= Jorge de Alarcão =

Portuguese archaeologist (born 1934)

Jorge de Alarcão (born 3 November 1934 in Coimbra, Portugal) is a Portuguese archaeologist. He earned his Bachelor's degree in Historical and Philosophical Sciences at the University of Coimbra and became a Postgrad in Western European Archaeology at the University of London. His doctoral dissertation was on Cerâmica Comum Local e Regional de Conimbriga. He has received honorary doctorates from the University of Bordeaux (1985) and Santiago de Compostela (1996) and has oriented at least 50 students.
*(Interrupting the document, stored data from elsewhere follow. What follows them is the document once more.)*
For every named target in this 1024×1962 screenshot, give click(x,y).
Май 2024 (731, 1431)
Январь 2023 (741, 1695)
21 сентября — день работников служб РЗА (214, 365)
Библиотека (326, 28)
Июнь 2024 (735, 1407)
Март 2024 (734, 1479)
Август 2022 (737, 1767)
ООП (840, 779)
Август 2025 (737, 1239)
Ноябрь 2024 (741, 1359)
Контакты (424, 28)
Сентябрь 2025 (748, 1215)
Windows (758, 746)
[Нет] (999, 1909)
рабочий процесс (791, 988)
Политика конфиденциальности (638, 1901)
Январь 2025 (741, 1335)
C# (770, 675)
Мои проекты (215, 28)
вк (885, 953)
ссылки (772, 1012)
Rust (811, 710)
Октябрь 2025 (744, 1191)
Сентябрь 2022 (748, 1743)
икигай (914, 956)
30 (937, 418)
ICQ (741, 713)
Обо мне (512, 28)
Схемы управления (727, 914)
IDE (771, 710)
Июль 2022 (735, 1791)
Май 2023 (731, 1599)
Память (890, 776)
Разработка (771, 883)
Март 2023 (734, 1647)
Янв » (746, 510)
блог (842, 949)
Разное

Between 1967 and 1974 he directed the Machado de Castro National Museum in Coimbra. From 1967 to 2000 he directed the Institute of Archaeology, Faculty of Letters of Coimbra.

His more than ninety publications include Les villas romaines de São Cucufate, written in collaboration with R. Etienne and F. Mayet. His English publications include the two-volume edited work Roman Portugal (1988). His fields include classical archaeology, especially in Portugal, and archaeological theory.

He has been awarded the Ordre des Palmes Académiques, the Prémio Gulbenkian de Arqueologia, and the "Génio Protector da Colónia Augusta Emérita" award.